Contrôle des Safer : ce qui change avec la nouvelle loi
Les sénateurs et les députés ont adopté en urgence une proposition de loi qui confie à la Safer le contrôle de tous les transferts de parts sociales. Objectif affiché : empêcher les agrandissements « excessifs ».
Les sénateurs et les députés ont adopté en urgence une proposition de loi qui confie à la Safer le contrôle de tous les transferts de parts sociales. Objectif affiché : empêcher les agrandissements « excessifs ».
Fini les rachats de parts sociales de sociétés pour s’agrandir en toute discrétion. Après un accord entre députés et sénateurs en commission mixte paritaire, la loi « portant mesures d’urgence pour assurer la régulation du foncier », dite « loi Sempastous » a été adoptée par le Sénat et l’Assemblée en décembre 2021. La loi s’appliquera à toutes les ventes signées après le 1er novembre 2022, sauf pour les promesses de vente formalisées avant cette date et réalisées dans le mois suivant.
Cette loi renforce nettement les prérogatives des Safer. Ces sociétés anonymes « d’intérêt public » vont en effet disposer d’un droit de regard sur l’ensemble des transactions de terres, sous quelque forme que ce soit.

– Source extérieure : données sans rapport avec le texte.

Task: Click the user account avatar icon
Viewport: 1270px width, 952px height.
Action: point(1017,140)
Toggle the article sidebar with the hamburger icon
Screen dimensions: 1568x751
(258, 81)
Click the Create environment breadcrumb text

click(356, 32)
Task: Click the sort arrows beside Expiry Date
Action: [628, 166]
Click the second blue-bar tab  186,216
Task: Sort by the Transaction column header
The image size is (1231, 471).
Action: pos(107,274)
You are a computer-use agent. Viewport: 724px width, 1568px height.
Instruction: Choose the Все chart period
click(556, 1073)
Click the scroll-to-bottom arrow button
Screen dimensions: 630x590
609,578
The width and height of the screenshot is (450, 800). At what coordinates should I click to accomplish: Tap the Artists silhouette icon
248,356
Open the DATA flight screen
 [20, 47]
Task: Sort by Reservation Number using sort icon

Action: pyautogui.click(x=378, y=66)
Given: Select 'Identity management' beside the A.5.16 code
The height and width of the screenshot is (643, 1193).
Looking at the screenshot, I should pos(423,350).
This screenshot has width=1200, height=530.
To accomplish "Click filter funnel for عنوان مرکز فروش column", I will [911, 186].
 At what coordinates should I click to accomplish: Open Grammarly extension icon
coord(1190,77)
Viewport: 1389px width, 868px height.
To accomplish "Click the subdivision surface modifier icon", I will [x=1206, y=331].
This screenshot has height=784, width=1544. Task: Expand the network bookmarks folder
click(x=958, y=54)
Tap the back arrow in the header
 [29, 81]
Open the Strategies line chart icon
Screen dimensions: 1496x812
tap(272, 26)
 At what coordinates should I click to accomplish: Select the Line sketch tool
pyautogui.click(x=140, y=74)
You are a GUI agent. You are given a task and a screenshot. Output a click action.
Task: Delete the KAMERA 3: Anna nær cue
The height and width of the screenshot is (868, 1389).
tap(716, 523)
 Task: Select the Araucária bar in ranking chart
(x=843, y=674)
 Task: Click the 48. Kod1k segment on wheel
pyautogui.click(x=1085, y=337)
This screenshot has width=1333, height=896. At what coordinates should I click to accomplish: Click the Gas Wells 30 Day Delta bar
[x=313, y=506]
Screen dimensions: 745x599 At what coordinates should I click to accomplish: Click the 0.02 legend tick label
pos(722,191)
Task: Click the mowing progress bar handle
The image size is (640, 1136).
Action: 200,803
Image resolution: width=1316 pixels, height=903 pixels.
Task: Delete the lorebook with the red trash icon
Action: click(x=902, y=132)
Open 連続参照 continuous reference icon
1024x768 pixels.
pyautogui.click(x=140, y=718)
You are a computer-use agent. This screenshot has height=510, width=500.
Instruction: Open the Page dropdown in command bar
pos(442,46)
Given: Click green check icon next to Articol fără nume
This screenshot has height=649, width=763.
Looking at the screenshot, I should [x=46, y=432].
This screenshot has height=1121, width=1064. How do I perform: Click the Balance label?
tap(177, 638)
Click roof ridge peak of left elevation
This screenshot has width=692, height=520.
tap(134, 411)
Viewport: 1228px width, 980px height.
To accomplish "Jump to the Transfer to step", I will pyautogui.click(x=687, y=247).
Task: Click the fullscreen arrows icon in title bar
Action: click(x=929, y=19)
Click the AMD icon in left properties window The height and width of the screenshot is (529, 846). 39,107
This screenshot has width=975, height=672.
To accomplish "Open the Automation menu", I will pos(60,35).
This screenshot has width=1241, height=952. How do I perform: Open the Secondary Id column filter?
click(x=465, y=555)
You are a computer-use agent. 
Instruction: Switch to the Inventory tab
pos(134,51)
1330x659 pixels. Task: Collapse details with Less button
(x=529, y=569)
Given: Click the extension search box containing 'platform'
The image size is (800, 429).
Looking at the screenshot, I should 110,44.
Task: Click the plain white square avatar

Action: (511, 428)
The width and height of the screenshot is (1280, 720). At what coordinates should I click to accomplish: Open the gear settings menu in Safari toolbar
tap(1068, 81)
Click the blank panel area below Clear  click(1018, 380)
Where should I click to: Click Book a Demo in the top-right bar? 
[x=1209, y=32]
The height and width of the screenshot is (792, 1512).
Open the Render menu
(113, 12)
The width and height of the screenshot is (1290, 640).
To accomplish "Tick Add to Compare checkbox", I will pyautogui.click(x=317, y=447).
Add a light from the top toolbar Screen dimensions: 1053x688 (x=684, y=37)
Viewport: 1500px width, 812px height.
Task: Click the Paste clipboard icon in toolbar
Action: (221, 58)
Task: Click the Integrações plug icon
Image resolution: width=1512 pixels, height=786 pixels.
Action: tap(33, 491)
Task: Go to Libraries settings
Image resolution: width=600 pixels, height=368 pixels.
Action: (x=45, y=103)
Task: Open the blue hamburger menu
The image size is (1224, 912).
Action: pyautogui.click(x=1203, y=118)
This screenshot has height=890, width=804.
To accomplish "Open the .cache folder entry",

Jusqu’à présent, seuls les transferts intégraux de parts sociales étaient examinés par la Safer. Pour y échapper, de nombreuses transactions étaient effectuées via des transferts partiels. Selon la Safer, ces dernières totalisent aujourd’hui 1,2 milliard d’euros, contre 5 milliards d’euros pour le marché foncier agricole.
Principales mesures de cette loi : l’instauration d’un nouveau contrôle, en plus de l’actuel contrôle des structures. Le législateur confie l’instruction des dossiers aux Safer, qui alerteront les services de l’État si nécessaire. Les agrandissements ne devront pas dépasser un seuil plancher d’agrandissement compris entre 1,5 à 3 fois la SAU régionale moyenne (SAURM). Le curseur précis sera bientôt déterminé par le préfet dans chaque département. Charge aux organisations agricoles de plaider pour la définition d’un seuil adapté à la réalité des exploitations professionnelles.
En France, la surface moyenne d’une exploitation de grandes cultures est aujourd’hui de 130 hectares. À titre d’exemple, en région Grand-Est, ou la SAURM est de 86 ha, le seuil de 1,5 serait dépassé dès 129 hectares. Dans les Hauts-de-France, ce seuil est de 126 ha, contre 104 ha en Normandie. En Île-de-France, ou la SAURM est de 131 ha, le seuil plancher de 1,5 sera atteint dès 196 hectares.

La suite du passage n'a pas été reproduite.